Suppose the Senate approves a resolution authorizing an attack against the Assad regime, but the House disapproves. This a plausible scenario; indeed, it may be the most likely one.
In that event, President Obama might well proceed with an attack, reasoning this way:
I consulted with, and fully engaged, both chambers of Congress. The Senate thought I should launch an attack; the House thought I shouldn’t. I concur with the Senate.
This approach would be consistent with Obama’s position, and the position of other recent presidents, that there is no legal obligation to obtain congressional approval of military action like that which Obama contemplates.

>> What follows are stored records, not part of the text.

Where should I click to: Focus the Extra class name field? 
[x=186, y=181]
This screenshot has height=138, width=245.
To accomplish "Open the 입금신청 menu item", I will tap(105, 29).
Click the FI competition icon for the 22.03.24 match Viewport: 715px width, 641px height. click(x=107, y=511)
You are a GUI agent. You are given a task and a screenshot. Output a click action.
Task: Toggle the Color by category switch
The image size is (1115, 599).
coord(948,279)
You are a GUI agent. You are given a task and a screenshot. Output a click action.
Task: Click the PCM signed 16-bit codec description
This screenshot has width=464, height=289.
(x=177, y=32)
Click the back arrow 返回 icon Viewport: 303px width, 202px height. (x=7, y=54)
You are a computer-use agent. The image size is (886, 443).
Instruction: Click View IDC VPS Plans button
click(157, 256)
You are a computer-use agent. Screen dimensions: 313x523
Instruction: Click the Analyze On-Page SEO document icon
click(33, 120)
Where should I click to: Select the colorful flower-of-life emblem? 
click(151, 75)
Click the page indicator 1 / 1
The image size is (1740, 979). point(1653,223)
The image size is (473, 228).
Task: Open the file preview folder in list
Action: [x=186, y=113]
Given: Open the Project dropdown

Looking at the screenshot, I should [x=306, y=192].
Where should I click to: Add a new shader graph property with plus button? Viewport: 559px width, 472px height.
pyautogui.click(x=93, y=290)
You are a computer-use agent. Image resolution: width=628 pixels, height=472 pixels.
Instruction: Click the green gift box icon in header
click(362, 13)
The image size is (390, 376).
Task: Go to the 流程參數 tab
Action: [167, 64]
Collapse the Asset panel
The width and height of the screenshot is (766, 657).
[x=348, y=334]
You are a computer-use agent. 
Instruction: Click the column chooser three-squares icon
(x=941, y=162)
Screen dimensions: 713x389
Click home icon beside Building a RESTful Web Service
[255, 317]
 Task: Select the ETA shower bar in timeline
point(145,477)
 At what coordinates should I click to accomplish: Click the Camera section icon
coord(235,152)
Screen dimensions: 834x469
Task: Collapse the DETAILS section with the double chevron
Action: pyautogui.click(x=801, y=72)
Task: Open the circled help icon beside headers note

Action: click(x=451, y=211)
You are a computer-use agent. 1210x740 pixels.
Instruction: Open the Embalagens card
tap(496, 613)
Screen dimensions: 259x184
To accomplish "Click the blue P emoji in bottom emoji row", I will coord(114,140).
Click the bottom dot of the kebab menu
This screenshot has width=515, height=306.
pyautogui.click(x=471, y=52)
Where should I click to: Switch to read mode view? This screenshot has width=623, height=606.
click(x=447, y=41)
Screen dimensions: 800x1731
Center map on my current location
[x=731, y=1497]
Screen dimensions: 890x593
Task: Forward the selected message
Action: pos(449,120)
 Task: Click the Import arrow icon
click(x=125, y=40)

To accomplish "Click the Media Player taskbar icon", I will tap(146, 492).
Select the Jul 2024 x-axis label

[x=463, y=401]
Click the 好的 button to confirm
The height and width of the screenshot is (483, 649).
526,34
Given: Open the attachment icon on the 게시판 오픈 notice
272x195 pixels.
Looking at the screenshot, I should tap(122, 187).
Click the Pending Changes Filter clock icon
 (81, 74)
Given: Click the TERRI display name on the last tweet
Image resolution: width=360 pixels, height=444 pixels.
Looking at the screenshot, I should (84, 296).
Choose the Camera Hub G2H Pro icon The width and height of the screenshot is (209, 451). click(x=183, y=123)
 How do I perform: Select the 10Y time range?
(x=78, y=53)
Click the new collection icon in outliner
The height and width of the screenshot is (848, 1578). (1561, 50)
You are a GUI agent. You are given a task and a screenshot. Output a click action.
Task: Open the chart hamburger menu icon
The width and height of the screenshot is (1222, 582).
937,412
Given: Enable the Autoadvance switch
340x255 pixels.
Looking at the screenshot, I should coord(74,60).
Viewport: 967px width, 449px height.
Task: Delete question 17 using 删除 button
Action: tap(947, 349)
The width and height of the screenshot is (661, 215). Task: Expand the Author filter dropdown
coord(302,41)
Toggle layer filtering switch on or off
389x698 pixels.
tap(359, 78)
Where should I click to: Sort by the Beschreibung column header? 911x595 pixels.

In other words, Senate approval might give Obama all of the cover he thinks he needs.
It’s possible that Obama will attack Syria even if both the Senate and House disapprove. But then he would lack any cover, so it seems unlikely that he would attack in this scenario.
Senate approval seems likely, so there is talk of a filibuster. Rand Paul has raised that prospect.
If he and others actually carry out an extended filibuster, or if 60 votes can’t be garnered to end a more conventional “constructive filibuster,” I think Obama would be justified in proceeding without the Senate, reasoning this way: “I sought the Senate’s opinion, but I’m not getting it.”
Filibustering against an up-or-down vote on military action is a bad idea. Let’s hope Rand Paul can restrain himself.